**EXERCISE PROMPT:** After removing every image, reproduce the data exactly as it appears.
========================================
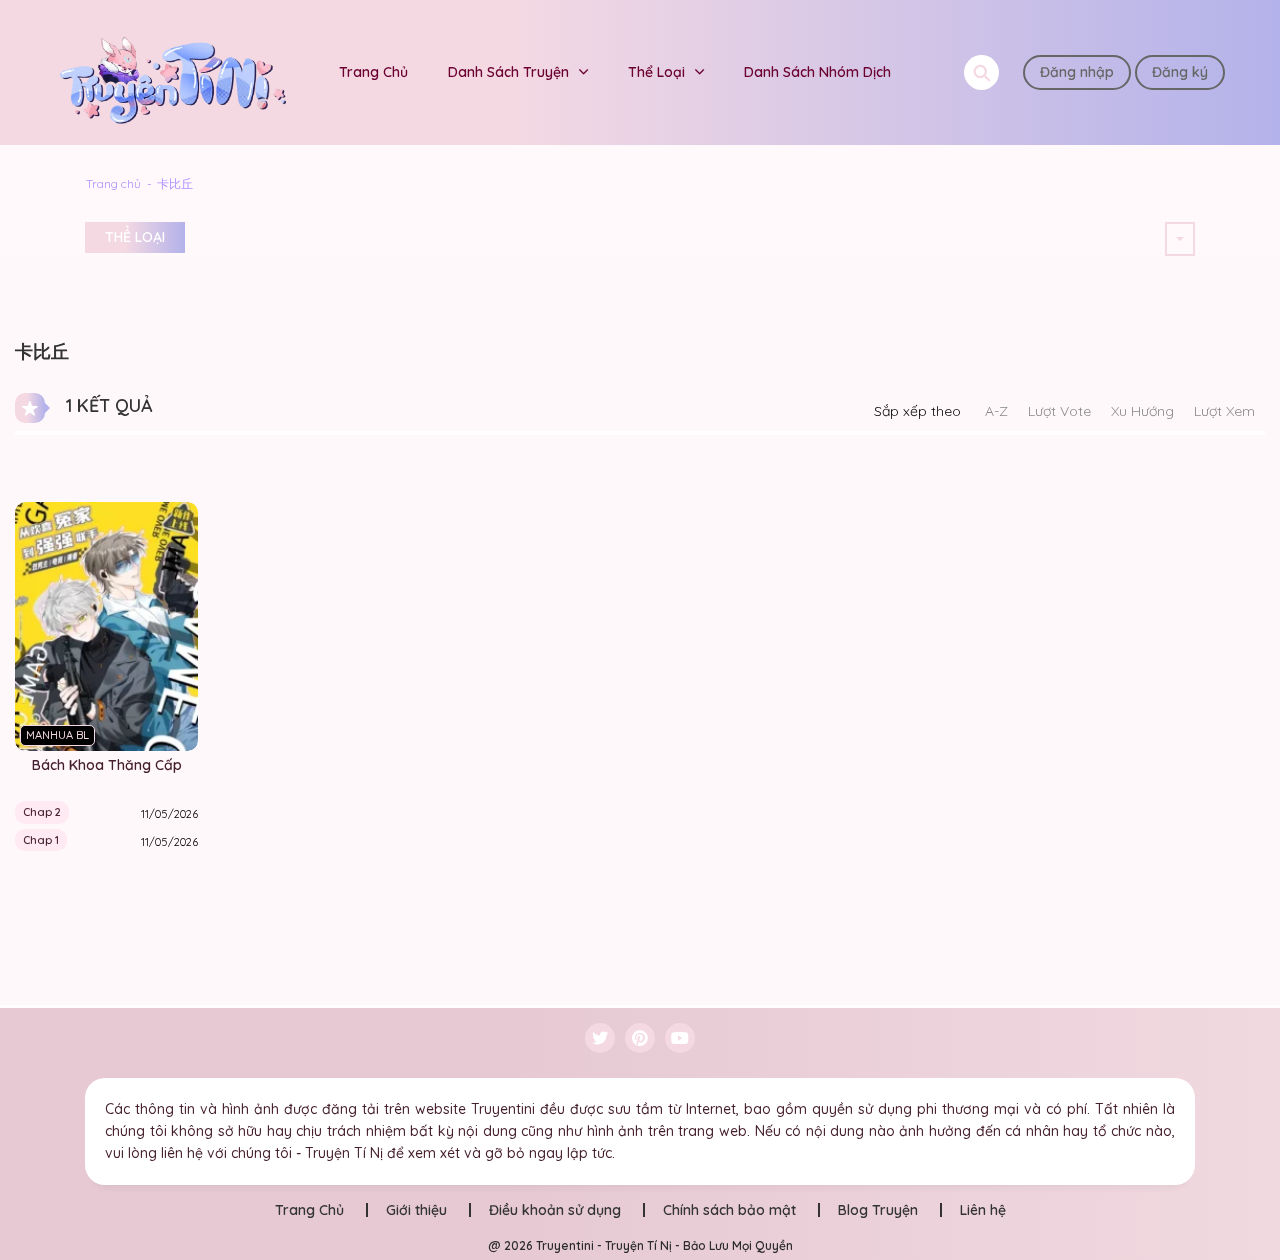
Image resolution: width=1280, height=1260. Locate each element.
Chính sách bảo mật (729, 1210)
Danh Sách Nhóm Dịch (817, 72)
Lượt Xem (1224, 411)
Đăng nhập (1077, 72)
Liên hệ (983, 1210)
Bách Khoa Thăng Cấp (107, 765)
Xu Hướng (1142, 411)
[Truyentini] (175, 71)
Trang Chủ (373, 72)
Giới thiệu (416, 1210)
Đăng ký (1180, 72)
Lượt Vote (1059, 411)
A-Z (996, 411)
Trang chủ (113, 183)
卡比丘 (175, 183)
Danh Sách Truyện (508, 72)
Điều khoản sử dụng (555, 1210)
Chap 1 (41, 840)
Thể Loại (656, 72)
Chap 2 (42, 812)
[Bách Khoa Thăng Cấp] (106, 625)
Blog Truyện (878, 1210)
========================================
**TASK RESULT:**
Image resolution: width=1280, height=1260. Locate each element.
Chính sách bảo mật (729, 1210)
Danh Sách Nhóm Dịch (817, 72)
Lượt Xem (1224, 411)
Đăng nhập (1077, 72)
Liên hệ (983, 1210)
Bách Khoa Thăng Cấp (107, 765)
Xu Hướng (1142, 411)
[Truyentini] (175, 71)
Trang Chủ (373, 72)
Giới thiệu (416, 1210)
Đăng ký (1180, 72)
Lượt Vote (1059, 411)
A-Z (996, 411)
Trang chủ (113, 183)
卡比丘 (175, 183)
Danh Sách Truyện (508, 72)
Điều khoản sử dụng (555, 1210)
Chap 1 (41, 840)
Thể Loại (656, 72)
Chap 2 (42, 812)
[Bách Khoa Thăng Cấp] (106, 625)
Blog Truyện (878, 1210)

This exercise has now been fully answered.